Caching with Memcached
Making queries to a relational database such as MySql, Oracle, or PostgreSql is typically the bottleneck in terms of speed and performance within a web platform. It requires data to be read from disk and then queried upon. Though most production-ready databases will already utilize advanced caching techniques for datasets, indexes, and query result sets; an in-memory caching mechanism for storing objects completely separate from the database grants tremendous performance gains. Two very popular such tools are Memcached and Redis.
Memcached had quickly risen in popularity due to its ease of setup and distributed nature. Typically Memcached is configured with an instance on each webhead or within a bank of machines. You can think of each of these instances as buckets within the overarching Memcached hash table. A hash function then maps keys to buckets. Once in a given bucket Memcached utilizes a second hash function to locate the key within said bucket. This allows Memcached to store and retrieve data in constant time O(1), while keeping instances independent of one another. Additional nodes can be added easily and nodes failing can have their access rerouted.

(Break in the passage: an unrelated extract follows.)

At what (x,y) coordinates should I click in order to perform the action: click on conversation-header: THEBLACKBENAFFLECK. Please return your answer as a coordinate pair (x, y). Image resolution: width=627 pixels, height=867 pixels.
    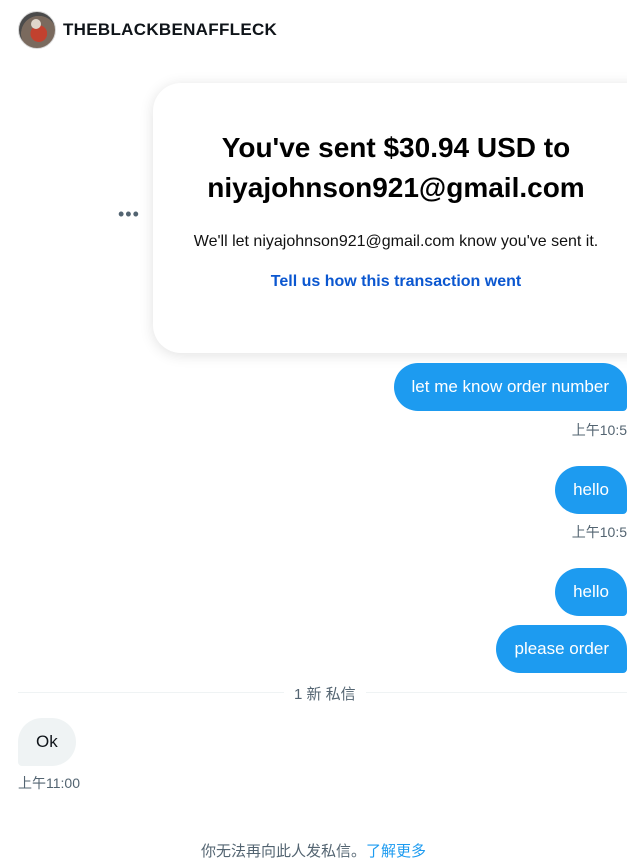
    Looking at the image, I should click on (314, 30).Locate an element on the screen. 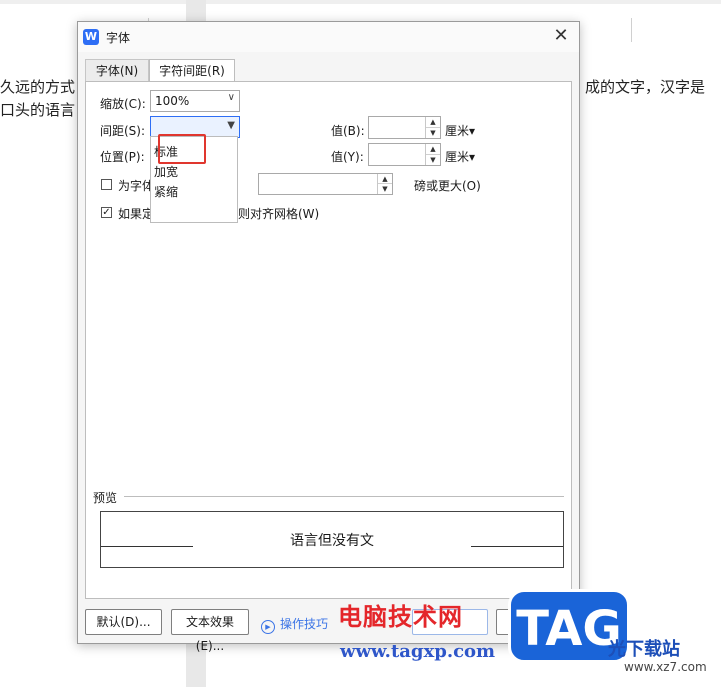  spacing-label: 间距(S): is located at coordinates (123, 131).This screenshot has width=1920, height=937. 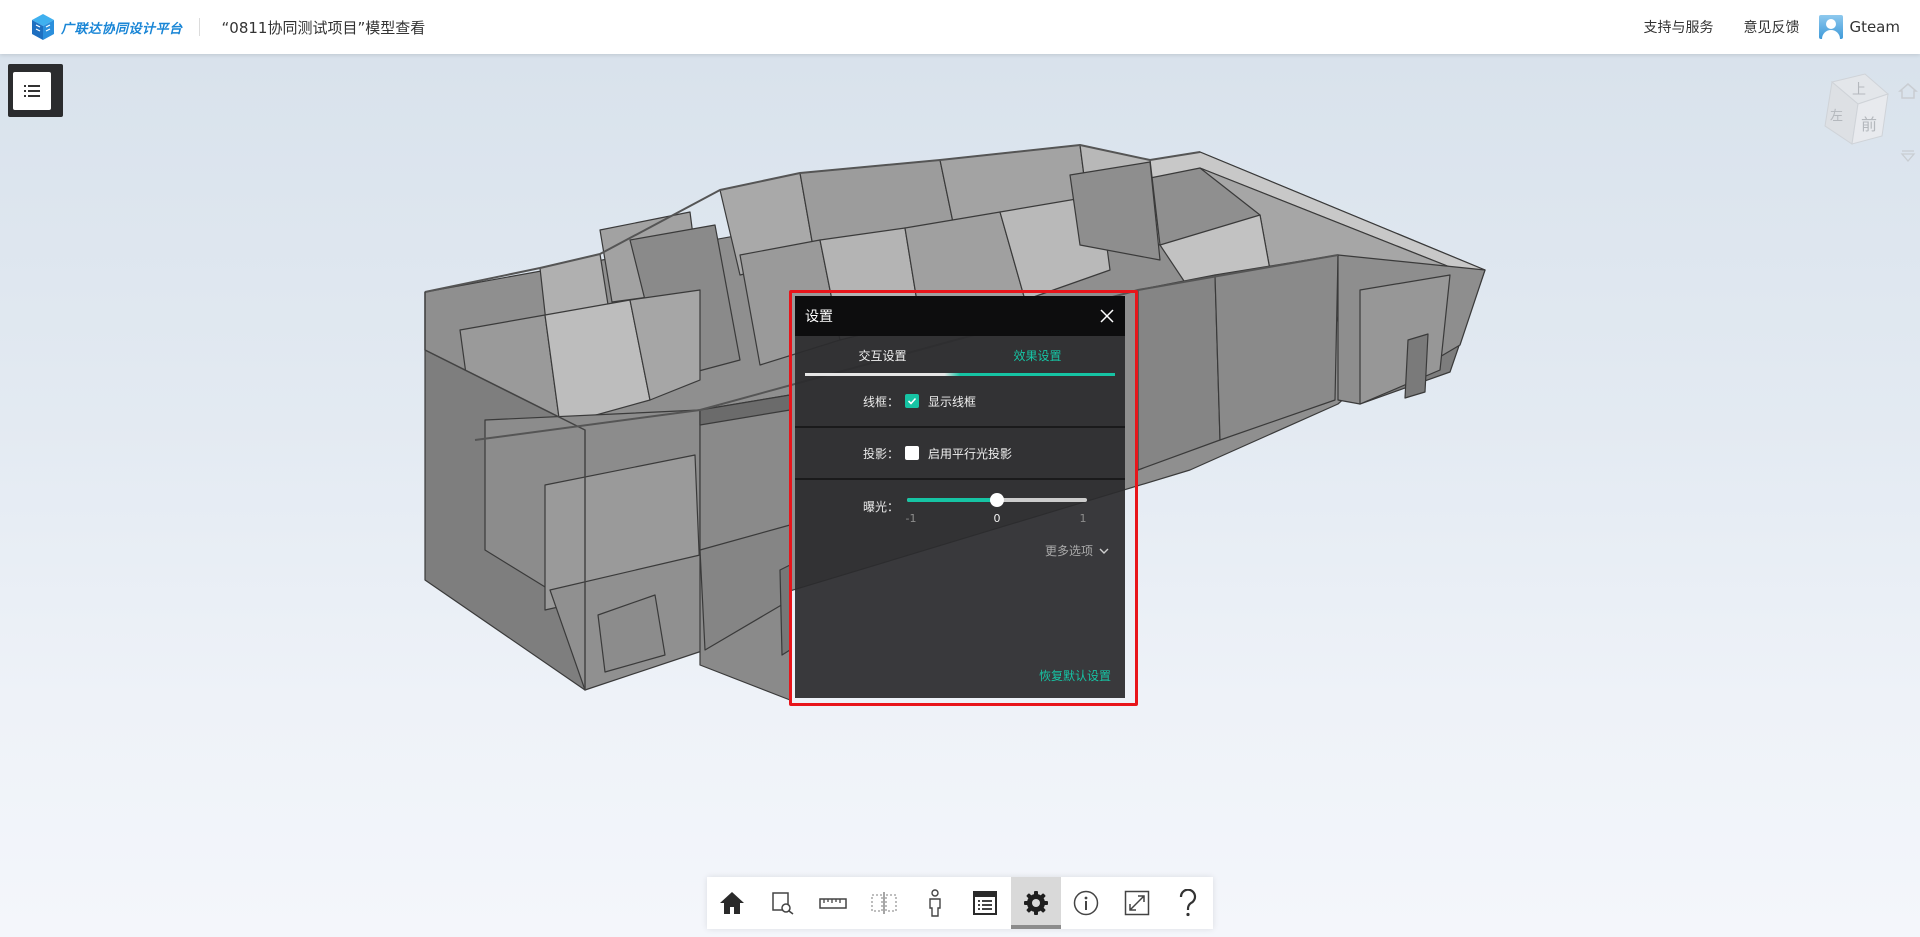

Setting up Memcached is easy. Upon installing through your favorite package manager, Memcached will be started automatically every time your server boots. To integrate it, one just needs to update each of their database calls with an additional call to Memcached. Write operations then write to the database and Memcached; Read operations are first performed within Memcached and only if the data is stale or non-existent is the database queried. Assuming one has abstracted their data access calls within their codebase this will be a relatively painless task.
Caching with Redis
Redis is newer than Memcached, though has already gained mass adoption with large brands such as Twitter, GitHub, and Airbnb all utilizing it. Redis is similar to Memcached in that it too is an in-memory caching store, but has several additional benefits that has aided its adoption.
The first key differentiating feature Redis introduces is the ability to store non-string values such as lists, sets, and even hash tables. Along with these data types, Redis supports atomic operations such as intersections and unions, as well as sorting.
The second key feature Redis offers is persistence to disk. Though Redis is indeed an in-memory data store, Redis offers the ability to persist data to disk both through snapshotting (RDB) and maintaining a log of all operations performed (AOF). This is tremendously useful for several reasons. The obvious benefit is in the case of service failure, one’s cached data is not lost. A not so obvious benefit but vital nonetheless is that this allows one’s platform to avoid the overload of requests against the database when the service is restarted and the cache has no data.
In the past Redis has been typically implemented as a single instance, but newer releases (3.0+) have enabled distributed setups akin to Memcached. This allows Redis to accommodate much larger data sets through clustering. Multiple instances provide increased memory, increased computational capacity, and increased network capacity.
Whether one utilizes Memcached or Redis, either will provide a tremendous boost to a web platform’s performance and efficiency, storing objects in-memory and reducing load on one’s database tier.
Modern high-availability, large scale web platforms must utilize various forms of caching, several of which we touched on here briefly. Together these caching mechanisms will make one’s architecture significantly more scalable and allow one’s web platform to handle an increasing amount of traffic.